Kiowa, Chickasha and Fort Smith Railway

Overview
- Locale: Oklahoma
- Dates of operation: 1899–1904

Technical
- Track gauge: 4 ft 8+1⁄2 in (1,435 mm)
- Length: 24.2 mi (38.9 km)

= Kiowa, Chickasha and Fort Smith Railway =

The Kiowa, Chickasha and Fort Smith Railway (KC&FS) came about when the Atchison, Topeka and Santa Fe Railway (AT&SF) and the Chicago, Rock Island and Pacific Railroad (Rock Island) decided to build an interchange linking their systems at a point halfway between the towns of Chickasha and Pauls Valley in what is now the State of Oklahoma. Toward that goal, the AT&SF incorporated The Kiowa, Chickasha and Fort Smith Railway Company in Kansas on July 13, 1899, which then built a line from Pauls Valley to what became the town of Lindsay, a distance of 24.2 miles, in the 1901-1903 timeframe. The line’s first operation was in December of 1903.

The new railway, operated by another AT&SF affiliate, the Gulf, Colorado and Santa Fe Railway, joined the Rock Island line built about 1903 from Chickasha to Lindsay, 24.8 miles. The AT&SF trains from Pauls Valley turned around at Lindsay, and the Rock Island trains from Chickasha did the same.

The town of Lindsay was established because of the impending railroad junction in January, 1902. And, the town of Beef Creek was relocated a mile north to be alongside the tracks. When that town’s post office relocated in September of 1902, it changed its name to Maysville.

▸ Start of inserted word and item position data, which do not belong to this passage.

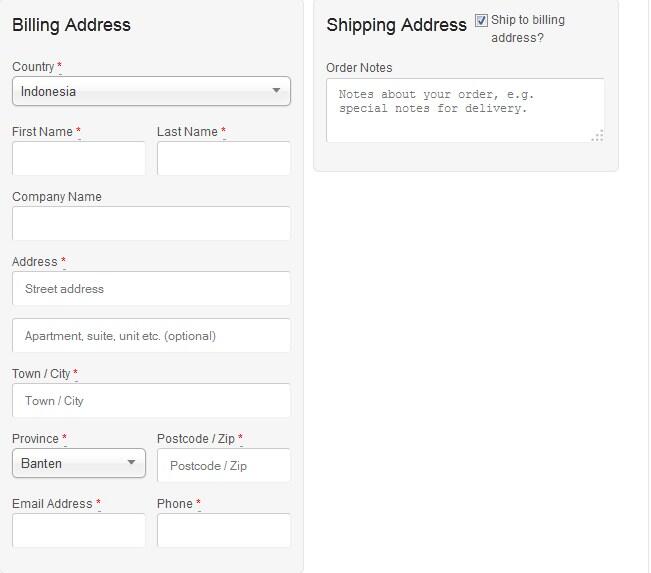The width and height of the screenshot is (651, 573).
Task: Select the Phone number field
Action: click(x=223, y=530)
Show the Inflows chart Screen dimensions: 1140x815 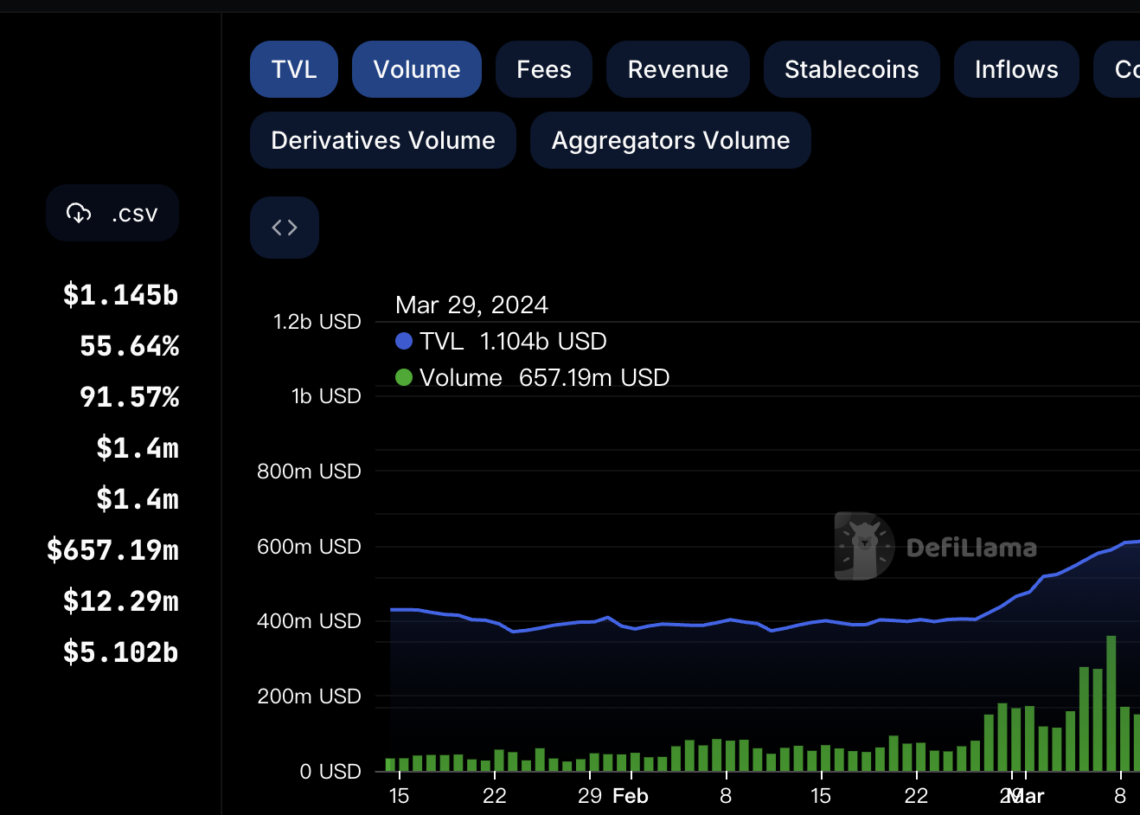(1016, 69)
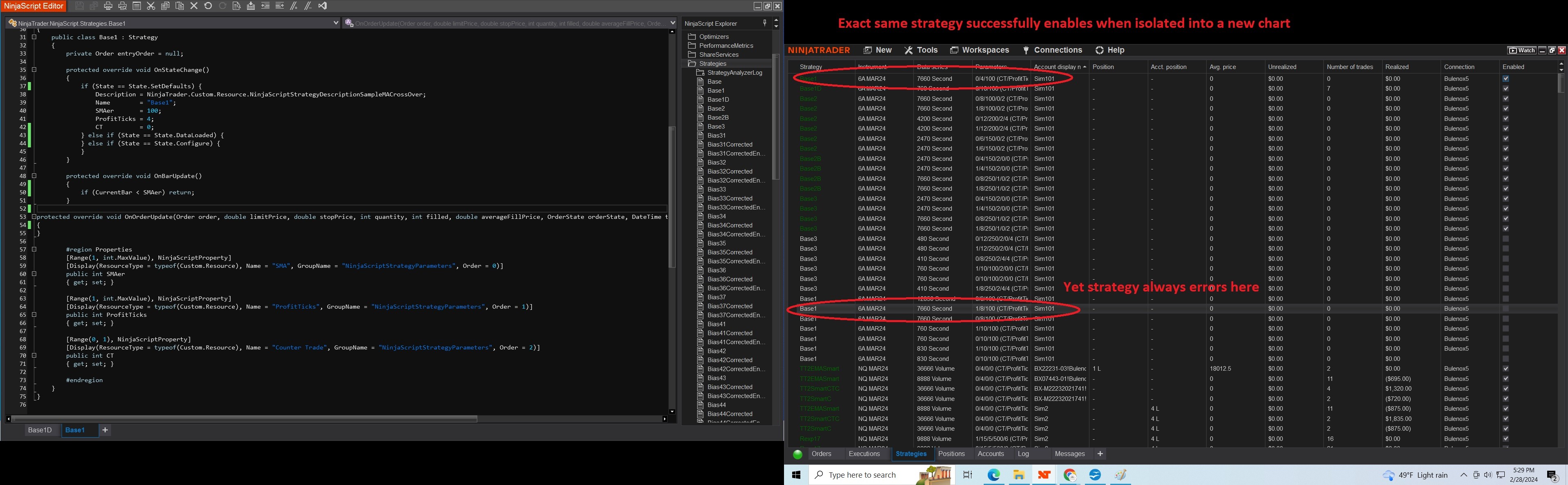The width and height of the screenshot is (1568, 485).
Task: Click the Undo icon in toolbar
Action: (x=208, y=6)
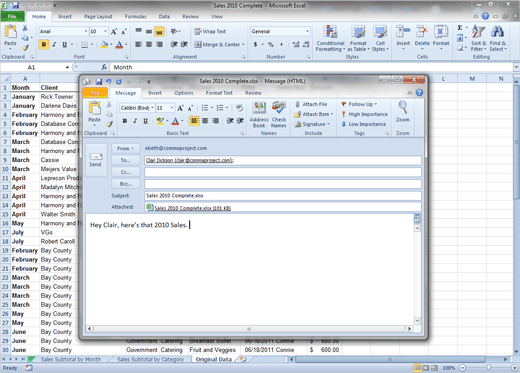Toggle Wrap Text in the Excel ribbon
520x373 pixels.
[210, 31]
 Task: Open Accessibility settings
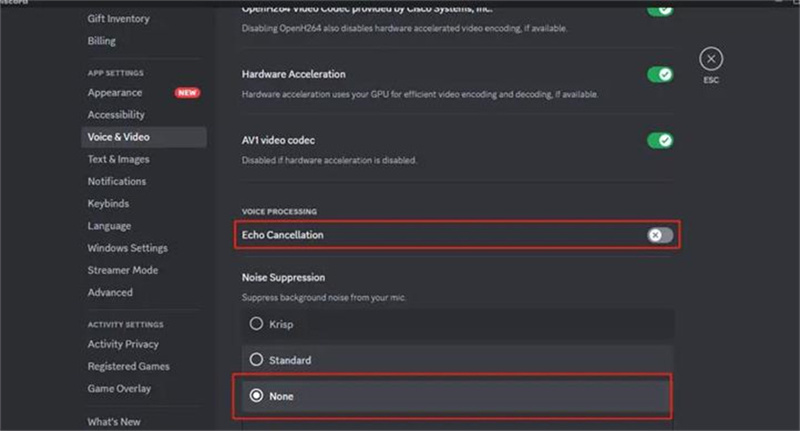tap(116, 115)
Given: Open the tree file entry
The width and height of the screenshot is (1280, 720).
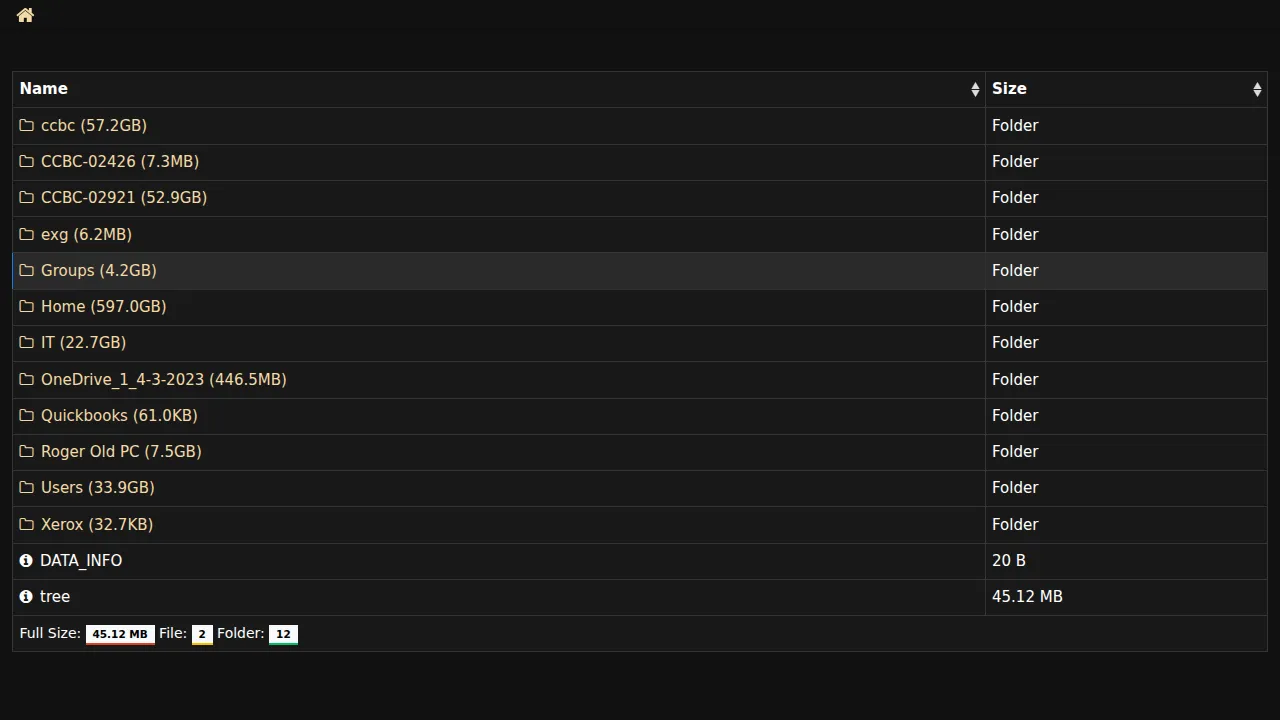Looking at the screenshot, I should (x=55, y=597).
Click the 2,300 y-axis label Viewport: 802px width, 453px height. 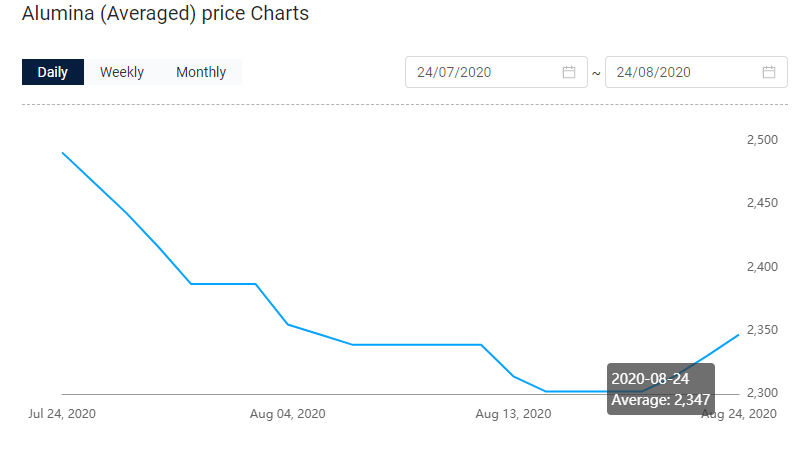pos(762,393)
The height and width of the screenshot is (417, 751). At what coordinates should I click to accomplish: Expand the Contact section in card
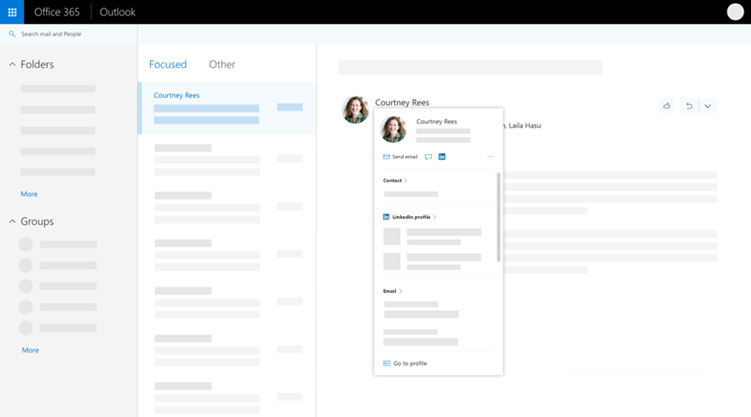pyautogui.click(x=395, y=181)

Following approval by act of Congress on March 11, 1904, the line was sold to another AT&SF affiliate, the Eastern Oklahoma Railway, on March 14, 1904. In subsequent history, the Eastern Oklahoma Railway was sold to the AT&SF on June 20, 1907. Both the Rock Island and AT&SF portions of the line between Chickasha and Pauls Valley were abandoned in 1942.